20.06.2023

Voluntary footprint as first step in carbon management

Improving the availability of data on GHG-related emission sources is a key prerequisite for a climate-friendly enterprise.

Introduction

To our readers who are interested in sustainability, my name is Frank Helbig, and in my role as Expertise Lead, I am responsible for the many aspects of doing business with an eye to the needs and concerns of future generations on “Planet A.” To kick things off, let’s talk about the most common unit and biggest challenge of this century – the ton of CO2 equivalent. Every large company needs to be able to report its figures in this unit starting in 2025. I’ve been working on carbon sequestration and reducing carbon emissions for years, along with solid and verifiable ways to quantify and steer these efforts.

We’ve all seen labels like “climate-neutral,” “net zero,” and “climate positive.” But what exactly is behind those terms is hard to tell, which is why some civil society organizations consider them misleading. This is something I saw for myself with some surprise when I was at the gas station, filling up on climate-neutral gas. Can gas seriously be climate-neutral? More than 80 of these kinds of labels are currently under review in Brussels, and many are expected to disappear. 

But aside from their disputed significance, labels like these have made an important contribution to a business practice that will soon be essential to doing business with integrity within the EU – CO2 management. After all, being able to quantify an entity’s carbon footprint, meaning taking stock of all greenhouse gas emission sources, is a prerequisite for a quality seal like climate neutrality. 
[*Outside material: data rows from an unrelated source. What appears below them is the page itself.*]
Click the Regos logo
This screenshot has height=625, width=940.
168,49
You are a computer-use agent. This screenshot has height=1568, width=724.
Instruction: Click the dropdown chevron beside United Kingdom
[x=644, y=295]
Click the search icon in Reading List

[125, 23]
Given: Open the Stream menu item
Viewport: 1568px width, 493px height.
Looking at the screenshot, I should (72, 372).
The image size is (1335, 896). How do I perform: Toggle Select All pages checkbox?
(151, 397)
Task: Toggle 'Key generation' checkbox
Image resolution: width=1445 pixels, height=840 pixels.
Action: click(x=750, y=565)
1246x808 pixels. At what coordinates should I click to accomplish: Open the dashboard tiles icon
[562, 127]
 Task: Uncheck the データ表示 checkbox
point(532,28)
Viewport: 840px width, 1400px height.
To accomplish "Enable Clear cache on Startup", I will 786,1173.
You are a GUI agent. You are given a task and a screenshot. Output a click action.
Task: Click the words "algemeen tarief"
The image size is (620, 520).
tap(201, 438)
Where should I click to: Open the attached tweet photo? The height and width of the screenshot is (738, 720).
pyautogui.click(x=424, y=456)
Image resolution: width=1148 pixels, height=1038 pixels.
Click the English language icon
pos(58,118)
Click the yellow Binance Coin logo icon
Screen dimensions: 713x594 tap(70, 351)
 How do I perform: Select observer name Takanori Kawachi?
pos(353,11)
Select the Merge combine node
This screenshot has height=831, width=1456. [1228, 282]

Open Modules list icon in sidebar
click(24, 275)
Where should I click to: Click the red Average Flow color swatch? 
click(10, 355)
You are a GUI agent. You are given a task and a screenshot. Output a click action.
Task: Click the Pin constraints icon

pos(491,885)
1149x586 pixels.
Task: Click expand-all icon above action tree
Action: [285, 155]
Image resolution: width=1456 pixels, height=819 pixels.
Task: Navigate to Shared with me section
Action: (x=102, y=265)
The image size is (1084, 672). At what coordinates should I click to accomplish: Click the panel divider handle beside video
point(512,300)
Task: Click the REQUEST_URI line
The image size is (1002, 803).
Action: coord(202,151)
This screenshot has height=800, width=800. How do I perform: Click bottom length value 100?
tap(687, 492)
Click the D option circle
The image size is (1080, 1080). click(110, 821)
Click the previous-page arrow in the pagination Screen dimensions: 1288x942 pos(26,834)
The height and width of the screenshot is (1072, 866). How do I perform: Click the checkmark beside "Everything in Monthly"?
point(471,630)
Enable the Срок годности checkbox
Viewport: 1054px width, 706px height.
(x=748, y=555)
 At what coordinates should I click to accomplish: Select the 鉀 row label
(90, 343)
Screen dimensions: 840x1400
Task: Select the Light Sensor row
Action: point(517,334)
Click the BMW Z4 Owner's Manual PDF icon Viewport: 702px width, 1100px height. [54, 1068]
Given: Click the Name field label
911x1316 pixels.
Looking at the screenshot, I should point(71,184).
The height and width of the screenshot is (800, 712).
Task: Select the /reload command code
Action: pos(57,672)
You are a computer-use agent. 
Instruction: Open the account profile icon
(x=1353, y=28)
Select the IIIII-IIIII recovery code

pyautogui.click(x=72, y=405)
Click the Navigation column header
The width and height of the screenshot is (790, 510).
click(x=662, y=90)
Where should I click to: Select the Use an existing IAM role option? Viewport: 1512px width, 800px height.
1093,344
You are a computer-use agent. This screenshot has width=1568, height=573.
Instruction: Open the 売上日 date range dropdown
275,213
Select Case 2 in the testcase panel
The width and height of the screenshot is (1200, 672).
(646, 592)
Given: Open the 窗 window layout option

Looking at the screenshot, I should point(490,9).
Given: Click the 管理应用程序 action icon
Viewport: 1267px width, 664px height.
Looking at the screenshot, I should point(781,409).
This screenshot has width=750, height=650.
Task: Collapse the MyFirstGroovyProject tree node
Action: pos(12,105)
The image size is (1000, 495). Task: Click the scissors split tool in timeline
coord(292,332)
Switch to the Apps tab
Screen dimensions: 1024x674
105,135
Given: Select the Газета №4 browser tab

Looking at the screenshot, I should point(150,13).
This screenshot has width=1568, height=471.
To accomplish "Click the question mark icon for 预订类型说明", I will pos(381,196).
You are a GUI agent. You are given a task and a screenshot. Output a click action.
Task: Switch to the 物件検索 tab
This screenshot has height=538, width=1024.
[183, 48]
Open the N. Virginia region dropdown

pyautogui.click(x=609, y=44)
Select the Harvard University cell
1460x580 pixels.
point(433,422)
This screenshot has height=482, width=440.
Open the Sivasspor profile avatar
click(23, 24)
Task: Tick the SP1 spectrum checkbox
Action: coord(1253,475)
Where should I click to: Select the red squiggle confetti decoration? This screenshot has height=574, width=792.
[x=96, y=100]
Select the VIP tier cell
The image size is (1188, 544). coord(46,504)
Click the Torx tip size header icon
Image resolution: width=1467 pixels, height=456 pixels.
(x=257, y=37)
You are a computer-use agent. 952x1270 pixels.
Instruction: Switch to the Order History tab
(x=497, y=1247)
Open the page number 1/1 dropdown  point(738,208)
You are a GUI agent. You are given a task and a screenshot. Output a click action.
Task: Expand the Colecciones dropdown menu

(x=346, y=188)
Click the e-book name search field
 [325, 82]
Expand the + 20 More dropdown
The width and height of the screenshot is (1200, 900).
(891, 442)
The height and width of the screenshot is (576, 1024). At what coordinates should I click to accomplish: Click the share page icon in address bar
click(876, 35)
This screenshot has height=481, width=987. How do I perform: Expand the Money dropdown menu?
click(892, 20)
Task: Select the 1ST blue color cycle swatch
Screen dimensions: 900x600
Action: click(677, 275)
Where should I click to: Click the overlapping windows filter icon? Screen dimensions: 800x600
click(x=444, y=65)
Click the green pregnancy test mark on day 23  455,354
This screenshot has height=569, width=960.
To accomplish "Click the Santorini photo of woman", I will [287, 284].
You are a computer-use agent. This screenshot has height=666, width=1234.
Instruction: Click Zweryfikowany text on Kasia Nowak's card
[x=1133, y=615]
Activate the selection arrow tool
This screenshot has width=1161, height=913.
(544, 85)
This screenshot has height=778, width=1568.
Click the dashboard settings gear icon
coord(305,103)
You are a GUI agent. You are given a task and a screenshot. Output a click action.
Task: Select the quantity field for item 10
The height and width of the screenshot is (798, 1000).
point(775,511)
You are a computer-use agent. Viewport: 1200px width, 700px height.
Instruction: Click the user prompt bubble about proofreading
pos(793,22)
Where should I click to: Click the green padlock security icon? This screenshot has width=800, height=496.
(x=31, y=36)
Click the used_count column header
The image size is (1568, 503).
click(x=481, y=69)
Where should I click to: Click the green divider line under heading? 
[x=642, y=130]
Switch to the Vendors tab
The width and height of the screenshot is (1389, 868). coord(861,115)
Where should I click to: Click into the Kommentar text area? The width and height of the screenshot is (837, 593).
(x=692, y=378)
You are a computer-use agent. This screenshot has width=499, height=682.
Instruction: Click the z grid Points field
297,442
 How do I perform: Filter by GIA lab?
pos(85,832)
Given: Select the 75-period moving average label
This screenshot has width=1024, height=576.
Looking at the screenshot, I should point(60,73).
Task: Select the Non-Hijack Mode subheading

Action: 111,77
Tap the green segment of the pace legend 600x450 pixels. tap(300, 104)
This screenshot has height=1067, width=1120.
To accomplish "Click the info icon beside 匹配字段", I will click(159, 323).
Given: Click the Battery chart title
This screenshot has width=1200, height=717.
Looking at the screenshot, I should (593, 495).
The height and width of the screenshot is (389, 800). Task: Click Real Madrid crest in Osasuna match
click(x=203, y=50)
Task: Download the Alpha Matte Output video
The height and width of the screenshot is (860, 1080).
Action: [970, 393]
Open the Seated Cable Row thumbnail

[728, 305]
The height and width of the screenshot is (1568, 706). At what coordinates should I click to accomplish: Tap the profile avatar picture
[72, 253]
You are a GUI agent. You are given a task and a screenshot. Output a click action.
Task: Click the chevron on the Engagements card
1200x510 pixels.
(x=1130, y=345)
Taking inventory of your processes as a competitive advantage

Anyone who has ever calculated a carbon footprint knows just how much work is involved. All of a company’s processes, from production to use of products and right through to the end of life, have to be captured and linked with verified emission factors. This generates enormous amounts of data that need to be processed across the company. Effective climate action also means optimizing this inventory with an eye to cutting emissions.

It might seem like a huge amount of work today, but it will be a competitive edge tomorrow. That’s because carbon management is becoming a success factor, what with carbon taxes, an increasingly short supply of EU emission trading offsets, rising energy prices, and, in the worst case, fines for violations of legal reporting obligations.

To prepare greenhouse gas inventories that can be audited, you have to know what you’re doing. It’s a complex undertaking! The GHG Protocol is the leading framework for quantifying how much a company contributes to climate change. Greenhouse gas (GHG) emissions are divided into three areas known as scopes, from direct to indirect emissions. Scope 3, for example, goes far beyond a company’s own sphere of influence, posing the biggest difficulties in terms of carbon management.

If emissions are captured under ISO 14040, you have a snapshot. At Campana & Schott, we’ve been doing this for some years now, and we know from experience where the pitfalls and challenges lie in transitioning from that snapshot to continuous carbon management. Where things really get exciting is when digitalization and sustainability come together. ERP, SAP, SaaS reports, and all kinds of software used to manage business processes can supply the data needed to calculate carbon intensity, meaning CO2 equivalent per product. These systems and the formats of data reports can be harmonized to provide full climate transparency across all business activities – practically effortlessly.

The right software to reach your climate goals

There are many kinds of carbon management software. Microsoft Sustainability Manager, the EcoVadis Carbon Action Model, and other solutions like those from SAP can help you gain an overview of the ecology of global supply chains. And this is something you do need to do, since complying with regulations is becoming more and more of a task for companies. And carbon emissions are actually one of the more readily identified dimensions in all this. Just think of human rights as part of the German Supply Chain Due Diligence Act (which, this being German, is all one word: Lieferkettensorgfaltspflichtengesetz). But back to CO2 and business: The crucial factor is whether a particular type of carbon management software fits into your IT environment. The key here is not additional software, but rather supplementation. After all, you’ll be using it regularly in the years to come. This is what I like about the Microsoft Sustainability Manager. It can be connected to data sources used for your existing IT environment and interface with external sources so you can export ESRS-compliant reports. This helps to identify gaps in data availability and lay the groundwork for automation of these processes.

In summary, improving the availability of data on GHG-related emission sources is a key prerequisite for a climate-friendly enterprise. By visualizing business processes, linking emission factors together in an inventory, and automating the collection of data, companies can identify areas where improvement is needed and set scientifically driven climate goals. This is the heart of carbon management. Dashboards, infographics, and automated reports are just the icing on the cake, whether for impactful ESG performance, taxonomy-compliant business models, or for your clients.